Thursday, October 18, 2012

Irish Golf Courses - Going Cheap


Do you ever feel like a complete mug… … scratch that! Do you ever feel like you’ve been mugged?
For the last while I have been saying that I’m partially in favour of seeing NAMA support the golf clubs that fall under its auspices. That said, I don’t like doing it, for two reasons:

1.     Too many other financially viable clubs are struggling and, sometimes, as a direct result of the courses propped up by NAMA.

2.     Some of these courses are entangled with hotels/resorts that should never have been built in the first place and were developed on what we might today be called ‘empty promises’... or empty wallets, certainly.

But these are good golf clubs for the most part, and golfers would be poorer for not having them. I’m thinking of Portmarnock Links (more than half the price of any other 18 hole links in the region, bar Corballis), Tulfarris and Fota Island in particular. Fota Island’s golf course was built in 1993, and, when acquired by the Fleming Group in 2004, was upgraded to a 27 hole course, with a hotel and spa added in 2006.
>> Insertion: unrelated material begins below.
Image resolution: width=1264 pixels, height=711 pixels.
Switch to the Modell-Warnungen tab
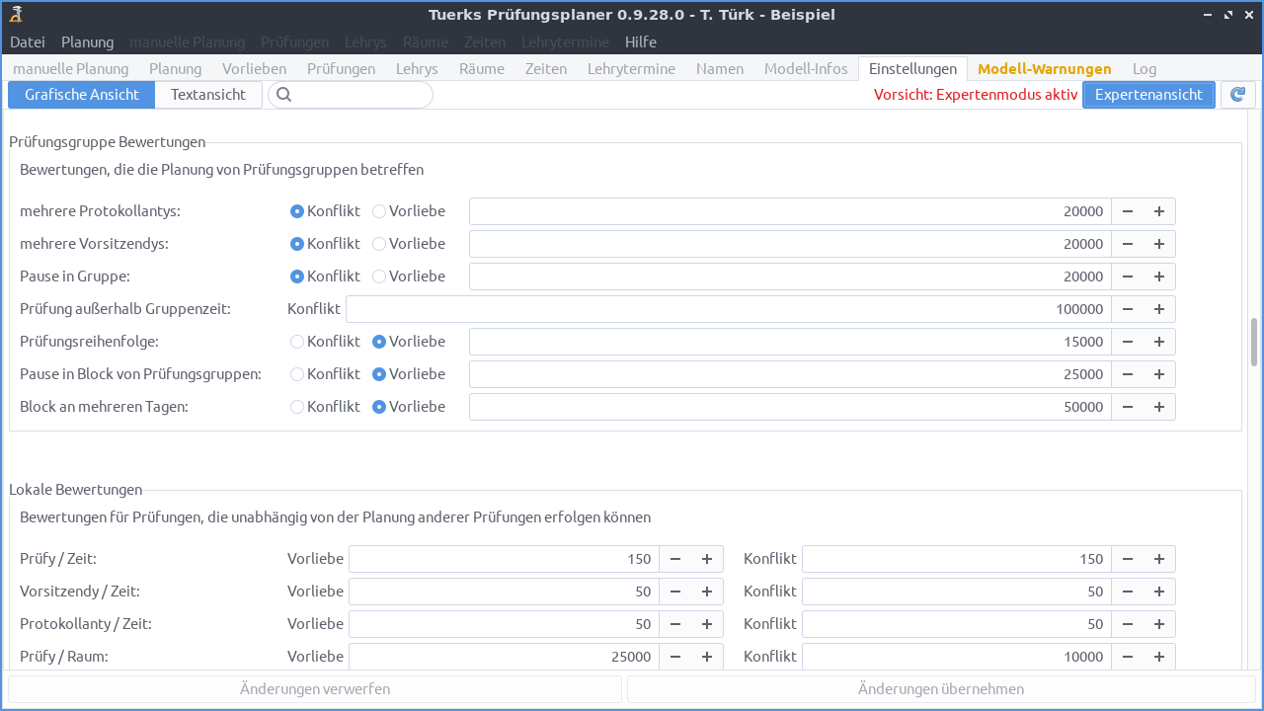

[Photo: The par five 18th - reachable in two]

Why was I in favour of NAMA’s approach? Because their approach was to prop up these resorts and courses with the taxpayer’s money so that they would eventually be able to sell them on at a ‘profit’ when the economy recovered… thereby delivering a return to the taxpayer. I liked that argument. It made sense. Personally, at the start, I wanted NAMA to simply abandon these places – let them sink or swim – but that would actually cost the taxpayer more. No, I decided, keep them afloat and sell ‘em on.
So how stupid do I feel now that NAMA have put Fota Island up for sale. The numbers look like this: NAMA took on the resort covering the €40 million debt of the Fleming Group (which invested some €90 million to develop it in the first place). Since then the resort has been trading successfully, delivering a profit in 2012 of €1.3 million on turnover of almost €12 million… and yet NAMA’s asking price for the place is a mere €20 million. Surely this flies in the face of the very logic they were driven by! OK, so €20 mill is hardly pocket money, but when we owe billions it sure as hell feels like it.


[Photo: Approach to the 4th]

Adding insult to injury, the Irish consortium bidding on Fota has declared it can sell the resort on in seven years’ time for – wait for it – €40 million. Not only that, but the investors will reap a tax-free return on the capital gains because of a change to the law last year that was designed to boost the property market.

Here’s a viable business and NAMA, having supported it for a three years, have now decided to sell it on at a ‘loss’ even though others now see it as a gold mine. Well done NAMA – still doing what you and everyone else in the Government is so good at: not knowing your arse from your elbow.